Although from its launch QuickBooks commanded up to 85% of the accounting software market aimed at small businesses, many professional accountants cited various flaws in the earliest versions, such as no audit trail capability, lack of conformity to traditional standards in accounting, and poor security controls. Intuit answered these claims, increasing the functions of the software to include double-entry accounting functionality, full audit trail capabilities, and more.

Since 2000, Basic and Pro versions of the software giant have been available. Industry-specific editions include reports tailored for specific business types, terminology unique to particular trades, and workflow processes. Professional service firms, wholesalers, manufacturers, retailers, and non-profit organizations can all choose a version of QuickBooks designed specifically for their industry.

The reach of the software was extended in May of 2002 when Intuit launched accounting software designed for medium-sized businesses, called QuickBooks Enterprise Solutions.

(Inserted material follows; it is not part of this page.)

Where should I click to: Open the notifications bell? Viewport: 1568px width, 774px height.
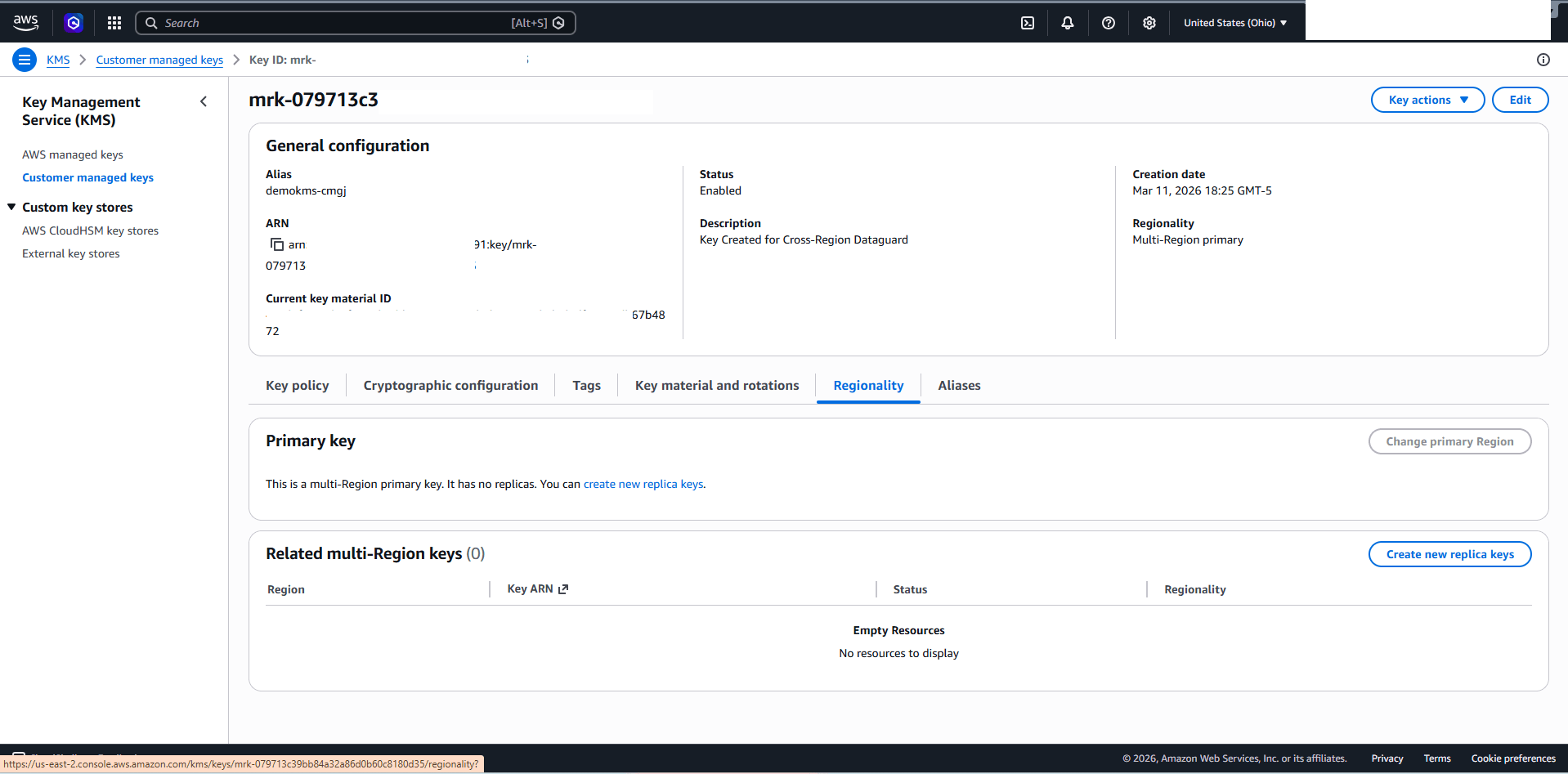pos(1067,22)
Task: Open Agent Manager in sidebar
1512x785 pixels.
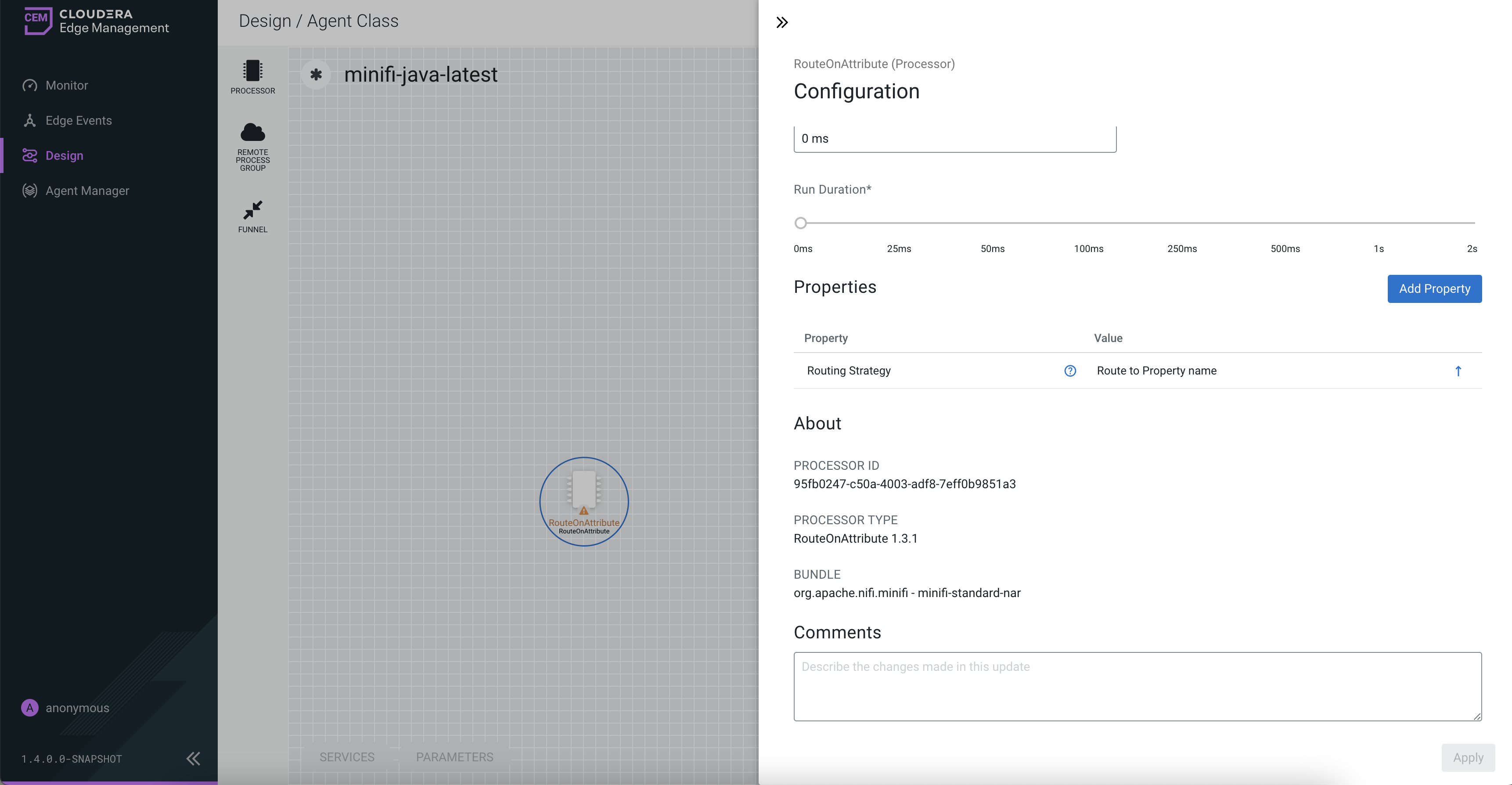Action: pyautogui.click(x=87, y=191)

And now, with the overhaul of the online version, Intuit answers the competition in today’s market.

QuickBooks Online accounting software for small businesses has undergone a sweeping overhaul. Intuit acquired Mint.com in 2009, and many of the visual cues for the new online version of QuickBooks are taken from that site. Access to payroll and payment tools are only about a click away for business owners.

The online redesign was crucial, since Intuit expects that there will be more customers signing up for QuickBooks’ online version than for the desktop version by the fiscal year’s end.

Competition for accounting software that accommodates small businesses has been increasing significantly. Startups such as Belly, Shopify, and Square have all been claiming growing portions of various segments of the market. One-person businesses were given the capability of accepting credit cards through Square, for example; and Square has expanded their target to small retail shops, helping the businesses with the capability of online sales.

Effective strategies of Intuit’s competitors involve honing in on how to better meet the needs of small businesses. Accounting software is available that makes it easier for small businesses to attract new customers, better manage relationships with customers, accommodate easier communication with clients, retain patrons inexpensively, and accept a wide variety of payment options.

In the face of innovative competitors, Intuit aims to make it easy for other companies and developers to plug into the QuickBooks operation system. The goal is for small businesses to choose Intuit software as a core tool that pulls together the various technologies of their choosing. The latest version of QuickBooks online does that and will no doubt need to continually do more, to stay on top.